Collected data
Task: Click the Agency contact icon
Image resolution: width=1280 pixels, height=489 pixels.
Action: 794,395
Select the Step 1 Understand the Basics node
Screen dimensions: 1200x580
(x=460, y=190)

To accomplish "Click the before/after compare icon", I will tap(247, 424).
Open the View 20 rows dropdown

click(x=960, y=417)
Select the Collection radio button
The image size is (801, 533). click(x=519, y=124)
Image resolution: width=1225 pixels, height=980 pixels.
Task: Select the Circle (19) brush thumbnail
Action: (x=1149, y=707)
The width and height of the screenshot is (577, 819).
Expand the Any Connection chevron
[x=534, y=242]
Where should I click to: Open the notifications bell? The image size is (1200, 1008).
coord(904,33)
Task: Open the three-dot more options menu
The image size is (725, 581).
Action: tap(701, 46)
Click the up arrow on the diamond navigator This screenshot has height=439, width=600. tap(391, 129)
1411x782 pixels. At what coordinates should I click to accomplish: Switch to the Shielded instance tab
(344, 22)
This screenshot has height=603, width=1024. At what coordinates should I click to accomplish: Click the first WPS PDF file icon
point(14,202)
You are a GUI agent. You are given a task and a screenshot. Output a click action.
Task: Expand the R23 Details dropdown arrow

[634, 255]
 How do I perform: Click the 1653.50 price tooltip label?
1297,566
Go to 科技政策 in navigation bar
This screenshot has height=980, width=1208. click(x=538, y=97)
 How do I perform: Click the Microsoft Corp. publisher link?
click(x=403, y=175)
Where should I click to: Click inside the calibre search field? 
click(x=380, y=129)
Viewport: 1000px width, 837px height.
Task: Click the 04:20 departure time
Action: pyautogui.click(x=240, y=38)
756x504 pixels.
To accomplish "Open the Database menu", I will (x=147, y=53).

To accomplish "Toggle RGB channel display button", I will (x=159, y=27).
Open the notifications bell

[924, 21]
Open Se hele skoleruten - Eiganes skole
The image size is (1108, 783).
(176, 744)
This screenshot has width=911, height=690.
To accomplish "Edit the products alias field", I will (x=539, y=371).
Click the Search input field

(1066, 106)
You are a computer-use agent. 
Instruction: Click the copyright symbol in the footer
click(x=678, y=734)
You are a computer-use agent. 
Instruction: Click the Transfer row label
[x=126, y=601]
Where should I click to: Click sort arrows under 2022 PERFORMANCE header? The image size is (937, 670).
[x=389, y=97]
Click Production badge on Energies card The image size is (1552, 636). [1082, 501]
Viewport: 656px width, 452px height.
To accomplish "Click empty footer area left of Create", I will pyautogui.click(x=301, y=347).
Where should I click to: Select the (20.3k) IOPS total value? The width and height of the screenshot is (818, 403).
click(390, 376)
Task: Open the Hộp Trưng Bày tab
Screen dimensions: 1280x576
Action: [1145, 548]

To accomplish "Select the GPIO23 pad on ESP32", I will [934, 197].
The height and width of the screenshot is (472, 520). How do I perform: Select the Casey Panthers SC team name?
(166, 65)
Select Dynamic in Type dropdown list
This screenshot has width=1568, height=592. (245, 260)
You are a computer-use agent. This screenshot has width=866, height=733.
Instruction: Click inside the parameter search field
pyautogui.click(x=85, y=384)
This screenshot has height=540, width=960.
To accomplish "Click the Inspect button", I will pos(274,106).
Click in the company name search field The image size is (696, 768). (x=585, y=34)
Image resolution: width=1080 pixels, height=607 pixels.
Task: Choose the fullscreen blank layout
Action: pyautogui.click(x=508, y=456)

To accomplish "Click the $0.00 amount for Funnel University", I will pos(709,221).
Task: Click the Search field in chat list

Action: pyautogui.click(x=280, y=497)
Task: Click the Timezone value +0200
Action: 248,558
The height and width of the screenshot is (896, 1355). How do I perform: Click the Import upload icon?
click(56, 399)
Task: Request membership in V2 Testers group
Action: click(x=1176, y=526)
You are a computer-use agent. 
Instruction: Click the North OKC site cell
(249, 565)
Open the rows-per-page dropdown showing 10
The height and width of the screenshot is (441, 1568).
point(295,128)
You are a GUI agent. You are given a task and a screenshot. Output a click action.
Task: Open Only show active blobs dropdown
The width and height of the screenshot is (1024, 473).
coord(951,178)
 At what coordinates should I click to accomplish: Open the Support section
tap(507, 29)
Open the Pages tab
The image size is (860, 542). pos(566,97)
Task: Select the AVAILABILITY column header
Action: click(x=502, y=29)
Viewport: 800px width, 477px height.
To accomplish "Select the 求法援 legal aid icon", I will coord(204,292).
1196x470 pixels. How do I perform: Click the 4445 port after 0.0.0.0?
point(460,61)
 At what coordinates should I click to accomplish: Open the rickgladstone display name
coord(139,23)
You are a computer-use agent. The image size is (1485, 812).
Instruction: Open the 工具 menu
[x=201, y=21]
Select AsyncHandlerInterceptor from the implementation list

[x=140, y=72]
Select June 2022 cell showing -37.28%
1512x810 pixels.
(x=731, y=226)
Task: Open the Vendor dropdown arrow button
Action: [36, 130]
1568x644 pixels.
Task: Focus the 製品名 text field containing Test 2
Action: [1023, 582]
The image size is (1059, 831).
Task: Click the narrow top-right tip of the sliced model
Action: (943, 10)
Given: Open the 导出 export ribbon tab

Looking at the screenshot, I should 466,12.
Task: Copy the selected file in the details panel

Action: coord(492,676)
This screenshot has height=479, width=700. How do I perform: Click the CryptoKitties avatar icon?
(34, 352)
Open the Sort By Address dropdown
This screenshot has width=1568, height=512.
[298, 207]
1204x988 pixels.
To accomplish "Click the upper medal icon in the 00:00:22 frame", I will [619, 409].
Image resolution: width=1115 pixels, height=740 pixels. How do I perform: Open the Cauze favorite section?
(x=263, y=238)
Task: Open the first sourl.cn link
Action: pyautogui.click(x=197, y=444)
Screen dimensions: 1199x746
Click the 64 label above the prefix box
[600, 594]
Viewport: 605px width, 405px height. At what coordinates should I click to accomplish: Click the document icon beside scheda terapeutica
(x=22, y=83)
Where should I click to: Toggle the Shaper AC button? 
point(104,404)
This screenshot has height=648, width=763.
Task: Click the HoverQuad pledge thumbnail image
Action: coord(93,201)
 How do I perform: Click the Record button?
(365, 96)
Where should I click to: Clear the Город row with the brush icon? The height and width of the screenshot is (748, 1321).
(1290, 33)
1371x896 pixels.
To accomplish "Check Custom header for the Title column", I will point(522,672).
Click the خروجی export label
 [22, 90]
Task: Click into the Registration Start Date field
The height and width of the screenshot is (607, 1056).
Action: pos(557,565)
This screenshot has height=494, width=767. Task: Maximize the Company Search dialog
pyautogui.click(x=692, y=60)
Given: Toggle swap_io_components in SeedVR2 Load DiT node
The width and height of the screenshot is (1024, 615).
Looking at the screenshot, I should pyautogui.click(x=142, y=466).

— What you will do —
Copy every line that appears above, with each word kept as it is.

— Problem solution —
Task: Click the Agency contact icon
Image resolution: width=1280 pixels, height=489 pixels.
Action: 794,395
Select the Step 1 Understand the Basics node
Screen dimensions: 1200x580
(x=460, y=190)

To accomplish "Click the before/after compare icon", I will tap(247, 424).
Open the View 20 rows dropdown

click(x=960, y=417)
Select the Collection radio button
The image size is (801, 533). click(x=519, y=124)
Image resolution: width=1225 pixels, height=980 pixels.
Task: Select the Circle (19) brush thumbnail
Action: (x=1149, y=707)
The width and height of the screenshot is (577, 819).
Expand the Any Connection chevron
[x=534, y=242]
Where should I click to: Open the notifications bell? The image size is (1200, 1008).
coord(904,33)
Task: Open the three-dot more options menu
The image size is (725, 581).
Action: tap(701, 46)
Click the up arrow on the diamond navigator This screenshot has height=439, width=600. tap(391, 129)
1411x782 pixels. At what coordinates should I click to accomplish: Switch to the Shielded instance tab
(344, 22)
This screenshot has height=603, width=1024. At what coordinates should I click to accomplish: Click the first WPS PDF file icon
point(14,202)
You are a GUI agent. You are given a task and a screenshot. Output a click action.
Task: Expand the R23 Details dropdown arrow

[634, 255]
 How do I perform: Click the 1653.50 price tooltip label?
1297,566
Go to 科技政策 in navigation bar
This screenshot has height=980, width=1208. click(x=538, y=97)
 How do I perform: Click the Microsoft Corp. publisher link?
click(x=403, y=175)
Where should I click to: Click inside the calibre search field? 
click(x=380, y=129)
Viewport: 1000px width, 837px height.
Task: Click the 04:20 departure time
Action: pyautogui.click(x=240, y=38)
756x504 pixels.
To accomplish "Open the Database menu", I will (x=147, y=53).

To accomplish "Toggle RGB channel display button", I will (x=159, y=27).
Open the notifications bell

[924, 21]
Open Se hele skoleruten - Eiganes skole
The image size is (1108, 783).
(176, 744)
This screenshot has width=911, height=690.
To accomplish "Edit the products alias field", I will (x=539, y=371).
Click the Search input field

(1066, 106)
You are a computer-use agent. 
Instruction: Click the copyright symbol in the footer
click(x=678, y=734)
You are a computer-use agent. 
Instruction: Click the Transfer row label
[x=126, y=601]
Where should I click to: Click sort arrows under 2022 PERFORMANCE header? The image size is (937, 670).
[x=389, y=97]
Click Production badge on Energies card The image size is (1552, 636). [1082, 501]
Viewport: 656px width, 452px height.
To accomplish "Click empty footer area left of Create", I will pyautogui.click(x=301, y=347).
Where should I click to: Select the (20.3k) IOPS total value? The width and height of the screenshot is (818, 403).
click(390, 376)
Task: Open the Hộp Trưng Bày tab
Screen dimensions: 1280x576
Action: [1145, 548]

To accomplish "Select the GPIO23 pad on ESP32", I will [934, 197].
The height and width of the screenshot is (472, 520). How do I perform: Select the Casey Panthers SC team name?
(166, 65)
Select Dynamic in Type dropdown list
This screenshot has width=1568, height=592. (245, 260)
You are a computer-use agent. This screenshot has width=866, height=733.
Instruction: Click inside the parameter search field
pyautogui.click(x=85, y=384)
This screenshot has height=540, width=960.
To accomplish "Click the Inspect button", I will pos(274,106).
Click in the company name search field The image size is (696, 768). (x=585, y=34)
Image resolution: width=1080 pixels, height=607 pixels.
Task: Choose the fullscreen blank layout
Action: pyautogui.click(x=508, y=456)

To accomplish "Click the $0.00 amount for Funnel University", I will pos(709,221).
Task: Click the Search field in chat list

Action: pyautogui.click(x=280, y=497)
Task: Click the Timezone value +0200
Action: 248,558
The height and width of the screenshot is (896, 1355). How do I perform: Click the Import upload icon?
click(56, 399)
Task: Request membership in V2 Testers group
Action: click(x=1176, y=526)
You are a computer-use agent. 
Instruction: Click the North OKC site cell
(249, 565)
Open the rows-per-page dropdown showing 10
The height and width of the screenshot is (441, 1568).
point(295,128)
You are a GUI agent. You are given a task and a screenshot. Output a click action.
Task: Open Only show active blobs dropdown
The width and height of the screenshot is (1024, 473).
coord(951,178)
 At what coordinates should I click to accomplish: Open the Support section
tap(507, 29)
Open the Pages tab
The image size is (860, 542). pos(566,97)
Task: Select the AVAILABILITY column header
Action: click(x=502, y=29)
Viewport: 800px width, 477px height.
To accomplish "Select the 求法援 legal aid icon", I will coord(204,292).
1196x470 pixels. How do I perform: Click the 4445 port after 0.0.0.0?
point(460,61)
 At what coordinates should I click to accomplish: Open the rickgladstone display name
coord(139,23)
You are a computer-use agent. The image size is (1485, 812).
Instruction: Open the 工具 menu
[x=201, y=21]
Select AsyncHandlerInterceptor from the implementation list

[x=140, y=72]
Select June 2022 cell showing -37.28%
1512x810 pixels.
(x=731, y=226)
Task: Open the Vendor dropdown arrow button
Action: [36, 130]
1568x644 pixels.
Task: Focus the 製品名 text field containing Test 2
Action: [1023, 582]
The image size is (1059, 831).
Task: Click the narrow top-right tip of the sliced model
Action: (943, 10)
Given: Open the 导出 export ribbon tab

Looking at the screenshot, I should 466,12.
Task: Copy the selected file in the details panel

Action: coord(492,676)
This screenshot has height=479, width=700. How do I perform: Click the CryptoKitties avatar icon?
(34, 352)
Open the Sort By Address dropdown
This screenshot has width=1568, height=512.
[298, 207]
1204x988 pixels.
To accomplish "Click the upper medal icon in the 00:00:22 frame", I will [619, 409].
Image resolution: width=1115 pixels, height=740 pixels. How do I perform: Open the Cauze favorite section?
(x=263, y=238)
Task: Open the first sourl.cn link
Action: pyautogui.click(x=197, y=444)
Screen dimensions: 1199x746
Click the 64 label above the prefix box
[600, 594]
Viewport: 605px width, 405px height. At what coordinates should I click to accomplish: Click the document icon beside scheda terapeutica
(x=22, y=83)
Where should I click to: Toggle the Shaper AC button? 
point(104,404)
This screenshot has height=648, width=763.
Task: Click the HoverQuad pledge thumbnail image
Action: coord(93,201)
 How do I perform: Click the Record button?
(365, 96)
Where should I click to: Clear the Город row with the brush icon? The height and width of the screenshot is (748, 1321).
(1290, 33)
1371x896 pixels.
To accomplish "Check Custom header for the Title column", I will point(522,672).
Click the خروجی export label
 [22, 90]
Task: Click into the Registration Start Date field
The height and width of the screenshot is (607, 1056).
Action: pos(557,565)
This screenshot has height=494, width=767. Task: Maximize the Company Search dialog
pyautogui.click(x=692, y=60)
Given: Toggle swap_io_components in SeedVR2 Load DiT node
The width and height of the screenshot is (1024, 615).
Looking at the screenshot, I should pyautogui.click(x=142, y=466).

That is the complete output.